Examining customer usage intention of AI assisted chatbots in e-commerce market through customer satisfaction and trust

Artificial intelligence (AI) chatbots, powered by large data models, have become an essential tool for improving user experience and are increasingly involved in providing customer assistance and recovering from service failures. This study investigates how AI chatbots are used in the United Kingdom (UK) e-commerce sector, with a particular emphasis on how they affect user engagement and service recovery. Drawing upon Expectation Confirmation Model (ECM) and Technology Acceptance Model (TAM), a research framework is developed to investigate how anthropomorphism cues, perceived ease of use (PEOU), and problem-solving ability (PSA) affect user satisfaction, trust, and continued usage intention (CUI) of AI chatbots.

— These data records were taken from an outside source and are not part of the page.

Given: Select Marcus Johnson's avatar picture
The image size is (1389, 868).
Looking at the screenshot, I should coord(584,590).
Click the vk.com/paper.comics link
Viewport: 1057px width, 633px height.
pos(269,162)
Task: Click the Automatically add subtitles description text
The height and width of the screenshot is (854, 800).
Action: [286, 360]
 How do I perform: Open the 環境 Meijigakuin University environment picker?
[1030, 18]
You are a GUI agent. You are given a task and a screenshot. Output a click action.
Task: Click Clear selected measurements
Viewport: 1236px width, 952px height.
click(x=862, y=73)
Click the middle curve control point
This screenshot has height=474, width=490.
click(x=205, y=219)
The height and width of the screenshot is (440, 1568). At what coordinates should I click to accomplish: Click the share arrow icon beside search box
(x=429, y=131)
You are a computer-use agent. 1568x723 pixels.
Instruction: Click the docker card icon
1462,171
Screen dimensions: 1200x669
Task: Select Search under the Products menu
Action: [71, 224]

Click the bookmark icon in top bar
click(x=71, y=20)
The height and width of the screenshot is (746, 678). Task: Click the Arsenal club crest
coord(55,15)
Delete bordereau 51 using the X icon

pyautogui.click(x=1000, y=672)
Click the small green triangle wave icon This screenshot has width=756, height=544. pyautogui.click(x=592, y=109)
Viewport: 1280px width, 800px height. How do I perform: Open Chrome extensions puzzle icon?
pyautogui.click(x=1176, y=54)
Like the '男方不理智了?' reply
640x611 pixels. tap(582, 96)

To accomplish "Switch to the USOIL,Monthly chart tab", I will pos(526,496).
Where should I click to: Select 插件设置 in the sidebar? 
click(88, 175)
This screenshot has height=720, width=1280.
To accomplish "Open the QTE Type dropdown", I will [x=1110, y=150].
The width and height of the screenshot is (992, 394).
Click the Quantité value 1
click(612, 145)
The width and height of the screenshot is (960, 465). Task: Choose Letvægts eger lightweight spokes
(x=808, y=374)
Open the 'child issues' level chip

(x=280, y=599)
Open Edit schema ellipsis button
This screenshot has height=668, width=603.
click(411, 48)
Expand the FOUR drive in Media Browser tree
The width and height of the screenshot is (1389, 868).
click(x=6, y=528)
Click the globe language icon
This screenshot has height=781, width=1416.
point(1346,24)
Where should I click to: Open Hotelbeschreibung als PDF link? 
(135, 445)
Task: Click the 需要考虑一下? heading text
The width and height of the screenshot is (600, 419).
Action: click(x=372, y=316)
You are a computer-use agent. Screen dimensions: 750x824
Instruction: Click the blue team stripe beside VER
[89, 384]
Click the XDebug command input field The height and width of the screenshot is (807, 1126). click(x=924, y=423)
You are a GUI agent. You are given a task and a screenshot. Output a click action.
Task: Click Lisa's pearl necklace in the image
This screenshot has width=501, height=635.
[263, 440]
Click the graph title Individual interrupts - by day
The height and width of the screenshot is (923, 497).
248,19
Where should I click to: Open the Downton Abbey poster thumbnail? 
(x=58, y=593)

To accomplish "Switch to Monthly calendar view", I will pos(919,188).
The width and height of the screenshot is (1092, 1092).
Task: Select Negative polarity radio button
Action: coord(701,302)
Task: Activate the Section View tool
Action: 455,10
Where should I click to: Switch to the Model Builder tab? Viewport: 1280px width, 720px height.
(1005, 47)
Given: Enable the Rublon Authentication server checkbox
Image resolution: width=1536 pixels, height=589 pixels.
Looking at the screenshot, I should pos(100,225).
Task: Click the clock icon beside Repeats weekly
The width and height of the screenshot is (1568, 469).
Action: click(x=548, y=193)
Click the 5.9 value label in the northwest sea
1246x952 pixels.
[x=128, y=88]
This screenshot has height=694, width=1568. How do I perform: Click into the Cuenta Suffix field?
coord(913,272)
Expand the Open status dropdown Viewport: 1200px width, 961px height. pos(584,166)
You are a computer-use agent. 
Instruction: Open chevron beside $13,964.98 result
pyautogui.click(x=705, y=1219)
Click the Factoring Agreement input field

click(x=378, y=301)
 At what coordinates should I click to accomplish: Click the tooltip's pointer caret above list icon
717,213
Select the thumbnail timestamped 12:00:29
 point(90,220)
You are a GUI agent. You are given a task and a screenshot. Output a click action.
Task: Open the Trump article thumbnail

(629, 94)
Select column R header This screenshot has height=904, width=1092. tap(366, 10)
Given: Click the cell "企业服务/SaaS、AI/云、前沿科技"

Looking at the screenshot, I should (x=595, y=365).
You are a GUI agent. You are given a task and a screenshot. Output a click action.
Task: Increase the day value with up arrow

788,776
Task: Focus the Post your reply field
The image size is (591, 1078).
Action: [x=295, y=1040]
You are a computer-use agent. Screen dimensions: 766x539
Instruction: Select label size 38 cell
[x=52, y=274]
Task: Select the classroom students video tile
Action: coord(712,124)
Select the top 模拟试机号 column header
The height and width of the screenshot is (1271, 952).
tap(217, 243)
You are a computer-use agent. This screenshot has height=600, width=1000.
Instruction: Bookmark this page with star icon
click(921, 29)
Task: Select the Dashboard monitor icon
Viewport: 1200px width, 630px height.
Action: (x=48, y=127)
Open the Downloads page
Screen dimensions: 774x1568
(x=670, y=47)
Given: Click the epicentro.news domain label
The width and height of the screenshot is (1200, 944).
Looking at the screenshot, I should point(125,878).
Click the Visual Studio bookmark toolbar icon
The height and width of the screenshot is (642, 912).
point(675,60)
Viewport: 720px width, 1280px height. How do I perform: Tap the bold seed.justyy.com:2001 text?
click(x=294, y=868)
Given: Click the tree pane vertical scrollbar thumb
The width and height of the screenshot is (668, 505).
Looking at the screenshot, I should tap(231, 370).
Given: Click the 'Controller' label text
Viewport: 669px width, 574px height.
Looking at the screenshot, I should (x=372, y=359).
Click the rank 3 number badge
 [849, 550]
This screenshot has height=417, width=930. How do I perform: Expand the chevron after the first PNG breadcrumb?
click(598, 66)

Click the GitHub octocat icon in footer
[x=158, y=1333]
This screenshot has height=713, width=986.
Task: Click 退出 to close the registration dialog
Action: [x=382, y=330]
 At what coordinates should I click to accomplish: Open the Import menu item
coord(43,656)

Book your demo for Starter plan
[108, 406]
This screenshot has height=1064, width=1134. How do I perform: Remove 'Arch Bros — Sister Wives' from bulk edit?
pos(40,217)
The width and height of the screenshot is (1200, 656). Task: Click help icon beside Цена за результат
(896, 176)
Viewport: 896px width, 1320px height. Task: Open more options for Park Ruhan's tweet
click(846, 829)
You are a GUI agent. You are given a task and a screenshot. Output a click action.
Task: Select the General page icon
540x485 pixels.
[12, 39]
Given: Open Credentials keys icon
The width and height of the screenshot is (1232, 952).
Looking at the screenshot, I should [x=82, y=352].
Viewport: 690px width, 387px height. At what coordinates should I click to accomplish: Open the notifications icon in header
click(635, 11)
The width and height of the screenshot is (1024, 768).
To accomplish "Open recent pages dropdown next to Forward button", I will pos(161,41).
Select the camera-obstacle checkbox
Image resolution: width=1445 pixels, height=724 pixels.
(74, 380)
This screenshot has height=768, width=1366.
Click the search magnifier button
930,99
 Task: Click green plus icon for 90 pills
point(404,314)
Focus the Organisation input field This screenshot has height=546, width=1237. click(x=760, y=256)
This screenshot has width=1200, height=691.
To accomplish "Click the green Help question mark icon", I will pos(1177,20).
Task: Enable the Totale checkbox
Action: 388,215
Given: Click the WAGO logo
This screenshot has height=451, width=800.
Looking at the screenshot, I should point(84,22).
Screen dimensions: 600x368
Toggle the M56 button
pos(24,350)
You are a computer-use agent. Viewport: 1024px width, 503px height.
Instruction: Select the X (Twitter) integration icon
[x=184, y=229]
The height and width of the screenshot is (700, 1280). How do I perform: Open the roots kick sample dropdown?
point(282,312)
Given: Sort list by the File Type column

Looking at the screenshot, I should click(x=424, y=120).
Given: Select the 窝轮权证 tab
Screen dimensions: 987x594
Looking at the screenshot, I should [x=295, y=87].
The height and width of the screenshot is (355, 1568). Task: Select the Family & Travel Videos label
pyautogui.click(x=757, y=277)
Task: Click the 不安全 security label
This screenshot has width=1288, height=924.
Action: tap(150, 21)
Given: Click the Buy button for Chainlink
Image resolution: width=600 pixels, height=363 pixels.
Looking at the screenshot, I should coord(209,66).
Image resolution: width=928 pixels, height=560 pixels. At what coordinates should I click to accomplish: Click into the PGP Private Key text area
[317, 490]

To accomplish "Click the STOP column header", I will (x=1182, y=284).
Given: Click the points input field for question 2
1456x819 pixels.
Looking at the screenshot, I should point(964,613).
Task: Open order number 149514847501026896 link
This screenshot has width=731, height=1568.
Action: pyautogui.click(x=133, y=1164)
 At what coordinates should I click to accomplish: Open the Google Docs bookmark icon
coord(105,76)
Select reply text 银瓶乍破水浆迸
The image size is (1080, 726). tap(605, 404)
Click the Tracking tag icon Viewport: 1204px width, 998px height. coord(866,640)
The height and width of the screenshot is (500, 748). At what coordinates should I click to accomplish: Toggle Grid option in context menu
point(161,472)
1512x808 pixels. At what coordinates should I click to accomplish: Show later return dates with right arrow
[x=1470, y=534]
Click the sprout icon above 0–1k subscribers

The study utilizes structural equation modeling (SEM) technique to evaluate data gathered via an online questionnaire from 348 customers who had used AI chatbots for service recovery. Analyzed data using Smart PLS 3, the findings reveal that anthropomorphism cues, such as human-like behaviors and PEOU significantly increase user satisfaction and trust, which in turn increases CUI. Furthermore, problem-solving ability significantly affects satisfaction but shows an insignificant relationship with trust. Moreover, the findings also revealed that satisfaction and trust act as key mediators between these antecedents and CUI. The study enriches our theoretical knowledge of how users perceive and behave in AI-driven interactions on e-commerce platforms.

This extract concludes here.